Problem
We're working in a full-stack development team composed of three guilds (backend, frontend, QA), so as a team we share a single sprint board.
User stories we take into our sprints are written in a way that they may require work from at least one or multiple guilds.
So far the story received single estimation as a composition of votes for all involved guilds. But this way we're unable to tell how heavy the story will be for every single involved guild, which causes us complications in sprint planning meetings and later on in sprints.
Imagine you want to maximize the team effectivity by minimizing down-times of each guild. Because (not every, I know) user story can be worked on in parallel by multiple guilds, you can do that by selecting such stories to sprint where summary of estimations for each guild gives closest capacity of that guild. You mustn't, of course, forget to count with dependencies between stories.
Question
Is it OK for single user story to have estimations for each of involved guilds? And if so, is Jira (cloud) able to deal with that? Does anyone have any personal experience?
Note
We also thought about estimating only sub-tasks, not user story itself, but we rejected that because this would inflate the estimation unreasonably.
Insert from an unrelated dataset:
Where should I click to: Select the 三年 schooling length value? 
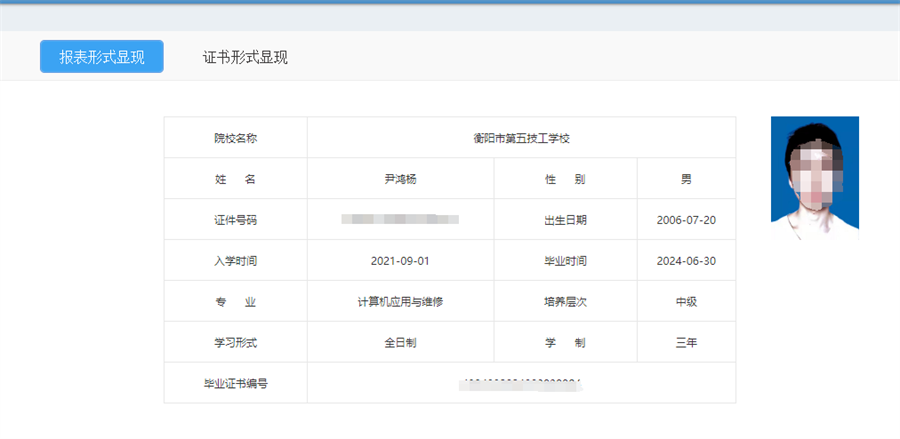click(x=686, y=343)
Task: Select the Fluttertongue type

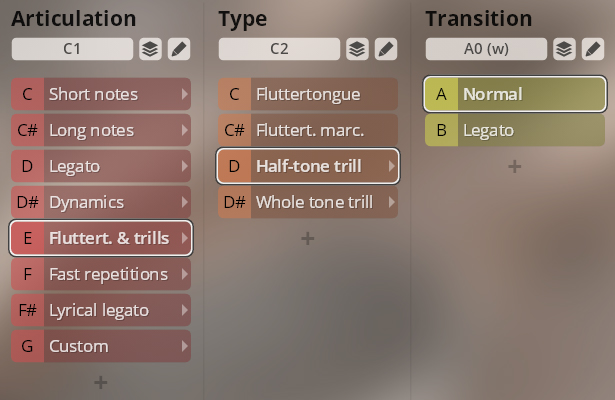Action: coord(308,94)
Imagine single story with work required by all three guilds. In refinement the story receives following estimations (3 SP: backend, 1 SP: frontend, 2 SP: QA). The guilds agree on single estimation of 5 SP and give this to the user story. Sub-tasks for each guild are left unestimated (with estimation zero).
In opposition when the story itself would not receive any estimation (zero), but sub-tasks for each guild would receive their respective estimations. This would give unreasonably higher SP count (here 6 SP instead of 5 SP in the first case), because you'd have to sum all SPs for each sub-task.